Shock-and-awe doesn’t exactly describe the West’s response to Russia’s re-possession of the Crimean peninsula. Even if there are no further incursions into Ukrainian territory, there will be a lingering sense of humiliating injustice – of Vladimir Putin getting away with yet another foreign adventure.
But those who insist that Russia must be made to pay a price should remember that Russia will pay – and dearly – for adding to its collection of puppet states. The point is well made by William Schreiber in an article for the Atlantic:
“Before the Crimean crisis, Russia was already footing the bill for three breakaway states: Abkhazia and South Ossetia in Georgia, and Transnistria in Moldova. As these states are unrecognized by the international community—Russia doesn’t even recognize Transnistria—they exist to a large extent outside the international economic system. While they may have bilateral agreements with certain countries that generate a modicum of trade, the economic benefits associated with globalization and foreign investment are negligible in these territories. This leaves them highly dependent on Moscow’s largesse, which often comes in the form of subsidized pensions, infrastructure projects, and cheap gas.”

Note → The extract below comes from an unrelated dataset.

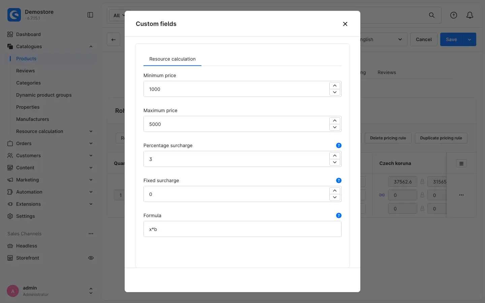Image resolution: width=485 pixels, height=303 pixels.
Task: Show help tooltip for Percentage surcharge
Action: tap(339, 145)
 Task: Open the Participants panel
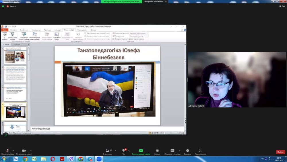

As in most dependency cultures, the consequences for both donor and recipient are far from healthy:
“In April, the International Crisis Group (ICG) reported that Moscow had earmarked $350 million for infrastructure projects in Abkhazia between 2010 and 2012, with that number expected to triple to $1 billion between 2013 and 2015, but that only half of the $350 million had been spent because of mismanagement and corruption.”
It’s estimated that Abkhazia – “located just miles from Sochi, the site of this year’s Winter Olympics” – depends on Moscow for around 70 per cent of its budget. Furthermore, in dishing out Russian passports to locals (a tactic also used in Crimea), Moscow ends up paying for their pensions too.
In South Ossetia, the overall Russian subsidy is estimated at “$28,000 per resident” – though given the sheer scale of local embezzlement one has to wonder just how much of this money has got through to ordinary people.
Meanwhile, Transnistria is “roughly $3.7 billion in debt to Gazprom, Russia’s state-owned natural gas giant” – which is quite something for a territory with a GDP of around $1 billion.
In other words, Russia is paying through the nose for a handful of catastrophically-governed statelets that most people haven’t even heard of.
Crimea, though, would take the costs of Russian expansionism to a whole new level:
“If Crimea becomes another territory under de facto Russian control, Moscow would likely be forced to pick up the tab yet again. And keep in mind: The peninsula has 2 million inhabitants, which makes it 40 times the size of South Ossetia, eight times the size of Abkhazia, and four times the size of Transnistria. That adds up to a lot of pension payment for Crimea’s residents, 20 percent of whom are over the age of 60.”
Of course, Crimea, as a much more substantial territory than the likes of Transnistria, has a much greater economic potential. However, realising that potential will require investment – and by dragging Crimea into an international no-man’s land, Vladimir Putin has ensured that the list of possible foreign investors is a short one beginning with Russia.
Russia may be the biggest country in the world and getting bigger, but its leaders ought to realise that it’s not size that matters but what you do with it. In 1990, Ukraine – the second largest country in Europe after Russia – had roughly the same GDP per capita as Poland. Today, Poland’s GDP is about three times that of its eastern neighbour.
Without acquiring so much as a extra blade of grass from its neighbours, Poland has grown in the only way that matters in the modern world.